Managing Request Context in Node.js with async_hooks without Monkey Patching

Overview

The article continues a previous discussion on using async_hook to pass request context through business logic and explores a solution that does not rely on monkey‑patching. It demonstrates how to construct a call‑tree from async IDs, set and query context, and manage the lifecycle of async resources.

Call‑Stack Technique

By visualising the call‑stack as a dependency tree, each node represents a function call. Middleware placed at the beginning of the HTTP stack appears in the lower‑left part of the tree, executing before later calls.

Building the Tree

In the async_hook callback, a new node is created for every asyncId that triggers another asyncId , mirroring the diagram shown in the original article.

Setting Context

A dedicated middleware is inserted as the first element in the middleware chain. For each incoming request it:

Assigns the required context to the current asyncId .

Walks up the ancestor chain; if an ancestor lacks context, it copies the newly set context to that ancestor.

The algorithm runs in O(1) average time because the number of recursive look‑ups never exceeds the call depth.

Querying Context

To retrieve context, the algorithm starts from the current asyncId and climbs the parent chain until it finds a node with stored context, copying it to each visited node on the way back.

Advantages and Disadvantages

Advantages: no dependency on specific libraries, same computational complexity as monkey‑patching, and avoids invasive patches.

Disadvantages: more complex implementation, may fail if two independent requests share the same async resource, and requires careful reference management to prevent memory leaks.

Lifecycle Issues with async_hooks

The article points out two surprising behaviours observed in Node.js 10:

Some async resources emit before / after callbacks while others do not.

Ancestor destroy events can fire before descendant before / after events.

These quirks can leave the top of the call‑stack without associated context if the context is cleared on destroy . To avoid memory leaks, the article proposes a reference‑counted cleanup:

init

When a node is created, its context is marked as referenced and the parent’s reference count is incremented.

destroy

Remove the node’s own reference.

If no descendants reference the context, delete it and decrement the parent’s count.
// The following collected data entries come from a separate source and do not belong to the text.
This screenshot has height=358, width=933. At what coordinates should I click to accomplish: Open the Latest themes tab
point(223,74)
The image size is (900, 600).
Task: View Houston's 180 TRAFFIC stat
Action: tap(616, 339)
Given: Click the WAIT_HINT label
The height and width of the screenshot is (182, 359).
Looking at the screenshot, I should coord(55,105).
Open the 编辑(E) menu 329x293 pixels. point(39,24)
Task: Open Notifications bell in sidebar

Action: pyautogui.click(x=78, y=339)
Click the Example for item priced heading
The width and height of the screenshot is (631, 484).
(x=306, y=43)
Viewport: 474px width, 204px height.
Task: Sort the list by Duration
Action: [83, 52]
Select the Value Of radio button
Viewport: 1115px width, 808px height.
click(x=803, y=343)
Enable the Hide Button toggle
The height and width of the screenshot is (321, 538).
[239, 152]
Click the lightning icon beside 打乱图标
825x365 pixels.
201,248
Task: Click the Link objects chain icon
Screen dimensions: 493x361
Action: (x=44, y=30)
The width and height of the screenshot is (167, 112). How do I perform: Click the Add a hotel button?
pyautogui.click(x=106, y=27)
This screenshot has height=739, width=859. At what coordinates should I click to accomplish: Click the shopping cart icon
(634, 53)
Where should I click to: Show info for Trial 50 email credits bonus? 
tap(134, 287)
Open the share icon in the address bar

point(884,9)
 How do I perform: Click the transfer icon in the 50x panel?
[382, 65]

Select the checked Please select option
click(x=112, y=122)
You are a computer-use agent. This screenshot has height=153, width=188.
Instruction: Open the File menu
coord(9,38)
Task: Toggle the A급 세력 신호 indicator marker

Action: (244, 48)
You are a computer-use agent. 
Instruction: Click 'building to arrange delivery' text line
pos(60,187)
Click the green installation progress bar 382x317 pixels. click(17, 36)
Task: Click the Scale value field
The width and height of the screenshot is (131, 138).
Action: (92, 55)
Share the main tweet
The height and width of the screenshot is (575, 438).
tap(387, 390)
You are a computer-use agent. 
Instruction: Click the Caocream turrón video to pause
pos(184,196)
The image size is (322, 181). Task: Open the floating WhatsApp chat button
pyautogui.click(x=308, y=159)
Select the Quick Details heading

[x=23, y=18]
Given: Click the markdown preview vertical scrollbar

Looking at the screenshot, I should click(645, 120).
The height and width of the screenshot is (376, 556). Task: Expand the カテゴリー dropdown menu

Repeat the check up the tree.

Practical Problems Observed in Production

Long‑running keep‑alive HTTP connections prevented destroy from being called, causing a steady increase of unreclaimed async resources. The authors mitigated this with a generational garbage‑collection approach using two maps (old and new) and periodically swapping them every five minutes.

Conclusion

Using async_hook for context propagation simplifies tracing and statistics in micro‑service environments. The full implementation is available in the open‑source project envoy-node , and readers are encouraged to provide feedback.